You are probably already familiar with the fact that Monday, November 11th, marks the 94th commemoration of what we now know as Veterans Day. What you may not be familiar with however is the storied history that surrounds this holiday. Today, in honor of our men and women in uniform, I would like to take a moment to recount that history.
While the Treaty of Versailles officially ended World War One, fighting ceased seven months prior when an armistice went into effect on the eleventh hour of the eleventh day of the eleventh month. Generally regarded as “the war to end all wars,” World War One was unlike anything the world had ever seen before.
During the war, 116,516 soldiers were killed, 204,002 were wounded and 4,500 were taken as prisoner or missing — and those are just Americans.
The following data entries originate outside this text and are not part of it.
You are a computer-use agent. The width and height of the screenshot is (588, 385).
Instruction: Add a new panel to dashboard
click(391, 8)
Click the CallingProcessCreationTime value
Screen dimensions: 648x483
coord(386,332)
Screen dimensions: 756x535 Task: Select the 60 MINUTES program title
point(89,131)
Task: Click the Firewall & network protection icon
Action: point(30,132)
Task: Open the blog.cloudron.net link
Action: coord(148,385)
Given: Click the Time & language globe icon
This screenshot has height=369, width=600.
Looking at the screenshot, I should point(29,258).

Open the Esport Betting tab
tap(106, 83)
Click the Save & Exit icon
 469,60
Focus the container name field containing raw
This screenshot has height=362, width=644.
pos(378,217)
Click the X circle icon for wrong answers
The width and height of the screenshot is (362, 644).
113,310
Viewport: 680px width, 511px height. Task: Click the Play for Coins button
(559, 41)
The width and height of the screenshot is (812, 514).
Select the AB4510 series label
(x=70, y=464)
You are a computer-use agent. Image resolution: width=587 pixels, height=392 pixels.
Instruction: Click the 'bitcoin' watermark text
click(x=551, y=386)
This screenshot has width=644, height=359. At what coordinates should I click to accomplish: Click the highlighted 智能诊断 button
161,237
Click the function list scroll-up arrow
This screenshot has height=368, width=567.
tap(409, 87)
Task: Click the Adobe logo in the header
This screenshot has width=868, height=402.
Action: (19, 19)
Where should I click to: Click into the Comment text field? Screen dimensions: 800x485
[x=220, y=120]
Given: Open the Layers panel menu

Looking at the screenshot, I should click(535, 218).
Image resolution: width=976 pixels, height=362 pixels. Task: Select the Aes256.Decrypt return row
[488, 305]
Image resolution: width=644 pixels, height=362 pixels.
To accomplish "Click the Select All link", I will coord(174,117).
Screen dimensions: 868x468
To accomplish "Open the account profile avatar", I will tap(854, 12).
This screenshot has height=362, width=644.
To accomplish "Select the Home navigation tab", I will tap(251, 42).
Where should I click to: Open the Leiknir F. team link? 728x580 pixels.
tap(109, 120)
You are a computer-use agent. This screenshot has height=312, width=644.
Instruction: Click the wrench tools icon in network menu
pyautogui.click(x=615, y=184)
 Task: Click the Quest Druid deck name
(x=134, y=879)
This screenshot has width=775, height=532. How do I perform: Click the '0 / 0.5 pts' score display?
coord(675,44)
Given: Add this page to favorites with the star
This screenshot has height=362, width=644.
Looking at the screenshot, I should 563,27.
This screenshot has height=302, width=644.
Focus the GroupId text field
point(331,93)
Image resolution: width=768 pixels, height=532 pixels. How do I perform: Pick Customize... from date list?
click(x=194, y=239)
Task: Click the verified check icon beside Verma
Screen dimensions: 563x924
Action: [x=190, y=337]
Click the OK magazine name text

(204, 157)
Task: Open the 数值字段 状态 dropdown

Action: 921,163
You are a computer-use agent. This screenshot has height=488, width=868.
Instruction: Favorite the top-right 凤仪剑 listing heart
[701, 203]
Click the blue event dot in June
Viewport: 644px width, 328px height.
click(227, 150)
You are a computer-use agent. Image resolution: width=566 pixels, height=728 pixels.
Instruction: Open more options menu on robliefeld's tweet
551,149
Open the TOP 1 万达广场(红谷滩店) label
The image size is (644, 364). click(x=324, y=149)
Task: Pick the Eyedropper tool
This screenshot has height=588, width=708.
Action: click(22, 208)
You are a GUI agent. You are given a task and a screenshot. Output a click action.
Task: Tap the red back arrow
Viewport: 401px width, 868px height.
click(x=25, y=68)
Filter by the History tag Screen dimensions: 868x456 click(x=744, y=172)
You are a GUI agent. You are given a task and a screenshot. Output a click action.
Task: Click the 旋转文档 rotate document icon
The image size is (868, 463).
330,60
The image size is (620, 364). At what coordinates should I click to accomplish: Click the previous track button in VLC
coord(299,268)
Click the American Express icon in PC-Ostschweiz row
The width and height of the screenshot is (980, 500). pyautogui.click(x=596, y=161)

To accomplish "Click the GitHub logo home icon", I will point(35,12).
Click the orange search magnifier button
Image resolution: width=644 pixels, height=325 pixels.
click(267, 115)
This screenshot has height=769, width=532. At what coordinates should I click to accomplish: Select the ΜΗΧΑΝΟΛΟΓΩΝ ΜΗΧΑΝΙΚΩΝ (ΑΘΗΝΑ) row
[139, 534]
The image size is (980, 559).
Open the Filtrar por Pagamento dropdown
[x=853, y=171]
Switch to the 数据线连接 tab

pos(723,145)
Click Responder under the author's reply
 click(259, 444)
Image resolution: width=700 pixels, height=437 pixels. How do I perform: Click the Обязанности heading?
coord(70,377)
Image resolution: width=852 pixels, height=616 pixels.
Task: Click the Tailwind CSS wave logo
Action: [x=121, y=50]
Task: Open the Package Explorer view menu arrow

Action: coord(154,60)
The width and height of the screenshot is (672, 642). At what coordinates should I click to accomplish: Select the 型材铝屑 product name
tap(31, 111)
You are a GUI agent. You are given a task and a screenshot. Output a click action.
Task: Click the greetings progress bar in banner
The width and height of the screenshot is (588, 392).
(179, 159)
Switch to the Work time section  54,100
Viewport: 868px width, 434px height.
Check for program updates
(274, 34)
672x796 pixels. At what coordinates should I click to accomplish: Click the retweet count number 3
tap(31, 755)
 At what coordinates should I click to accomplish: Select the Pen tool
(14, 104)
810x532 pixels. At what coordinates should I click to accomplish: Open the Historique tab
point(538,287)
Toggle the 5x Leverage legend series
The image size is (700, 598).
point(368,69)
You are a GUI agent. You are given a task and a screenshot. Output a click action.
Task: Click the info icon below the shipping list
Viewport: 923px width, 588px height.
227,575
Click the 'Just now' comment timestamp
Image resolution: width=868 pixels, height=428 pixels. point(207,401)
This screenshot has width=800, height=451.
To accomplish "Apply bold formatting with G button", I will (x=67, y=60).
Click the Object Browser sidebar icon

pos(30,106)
With the exception of the Civil War, these numbers were unprecedented.
On November 11, 1919, then President Wilson proclaimed the day as the first remembrance of Armistice Day. The day was celebrated not only with parades and public meetings but also a brief pause of business beginning at 11am.
Almost 50 years later, the United States passed the Uniform Holiday Bill which ensured three-day weekends for federal employees by observing Washington’s Birthday, Memorial Day, Columbus Day and Veterans Day, all on Mondays. The idea was that this would encourage travel and generally stimulate the economy.
This change was not met with a very warm welcome though. To many, the historical significance had been lost. It didn’t take long before President Ford signed a new law restoring November 11th as the annual observance of Veterans Days regardless of what day of the week it falls on.
My intent is not to bore you with historical data, but I believe it is a history worth repeating as it speaks volumes about the American spirit. The people of this country valued the veterans’ sacrifice so much that they wouldn’t stand to have Veterans Day celebrated on any day other than the anniversary of Armistice Day, the end of one of our nation’s bloodiest wars. Many years and unfortunately a few wars later, I still get goose bumps seeing the way our country unites around its veterans unlike anything else.
In America, and here in Indiana, we recognize our veterans for what they truly are: heroes. As we take the time to acknowledge our veterans this holiday weekend, I encourage everyone to remember that their fight to defend our freedoms is an everyday battle and our support and appreciation should be given every day as well. We should never lose sight of the fact that America would not be the same if it were not for the men and women who fought and died to defend the principles of liberty, justice and equality.
To our men and women in uniform and the loved ones who stand by their side, I personally want to thank you for the sacrifices you have made to make the world a better place for me and my family. Your selflessness is to be admired and your courage will not be forgotten.